3 thoughts on “Start Up No.1,081: YouTube’s paedophile tendency, Laffer is back (we regret), Facebook v antitrust, WWDC in brief, Huawei accused, and more

  1. re “Connect with Apple”: Apple is on its own side too (why do we have to hammer such evident truths again and again and again ?) . What happens to all the logins if you leave the Apple ecosystem ? At least Google and FB are cross-platform. ConnectApple isn’t.

    Also, apparently, Apple is making ConnectApple support mandatory for iOS devs who support any 3rd-party (goog, FB…) login.

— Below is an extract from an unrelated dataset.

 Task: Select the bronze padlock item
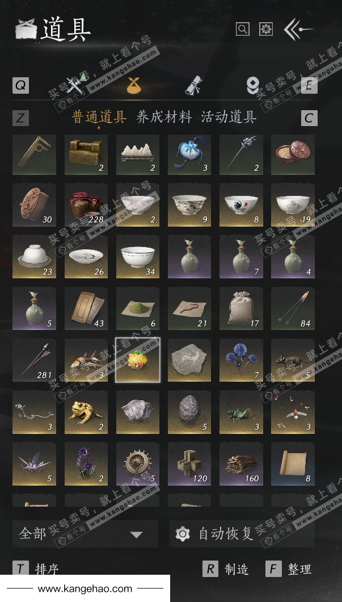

Remember the ruckus a few weeks back when Goog got aggressive about login people into Chrome ? Wanna bet we’ll get none of that about Apple doing similar ?

  2. re. WWDC. I’m surprised by 2 things:

    1- the fragmentation of iOS. Apart from the different features supported or not depending on device age, there’s now a different iOS version for phones, tablets, watches, TVs… I don’t think anyone would mention it, so I thought I should. All those features are fragmented along OS variants (widgets only on iPads, gamepads only on TVs…). I can’t hold in my brain the map of which variant of iOS supports what feature… Gamepads on TV but not iPad ? For all its supposed fragmentation, Android supports all the features on all HW formats, and pretty much on all OS versions too.

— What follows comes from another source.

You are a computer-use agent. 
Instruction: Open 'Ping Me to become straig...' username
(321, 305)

    2- The utter silence about almost all the new features being Android-inspired, while at the same time that Samsung laptop is being characterized everywhere as an MacBook rip-off. It’s good that iOS is adding very sensible features (mouse support, standard gamepad support, homescreen widgets, dark mode, USB stick support, Google Maps equivalency, multitasking the same app, swipe keyboard, scrunched-up keyboard, one-time app permissions, …) it’s weird that nobody is acknowledging these are Android rip-offs, but with added layers of limitations (mouse but not trackpad, USB filesystem but not internal filesystem…) and fragmentation (not everything on all HW formats).

    We’re getting closer to iOS and its apps being able to run on a laptop or desktop. That’s a Good Thing, I’m still hoping for vindication on that topic too. Fuchsia+Flutter seem to be heading that way too.

  3. re 5G tests: Isn’t that how public tests are supposed to work ? Anyone with info on a vulnerability is doing a Good Thing by sharing it. Of course there are different agendas, there always are. The tests’ raison d’être is that all agendas get a chance to contribute their own list of discovered vulns.

    I agree that Chinese infrastructure is a risk. US infrastructure too, and it has already been proven to be delivered to the customer with a preinstalled Trojan. Stuff should be audited continuously (so, probably Open Source) and infractions punished. On all sides. I’m not sure there’s no more Evil Empire (maybe a new one ?), but I’m fairly sure the Good Empire is rotten.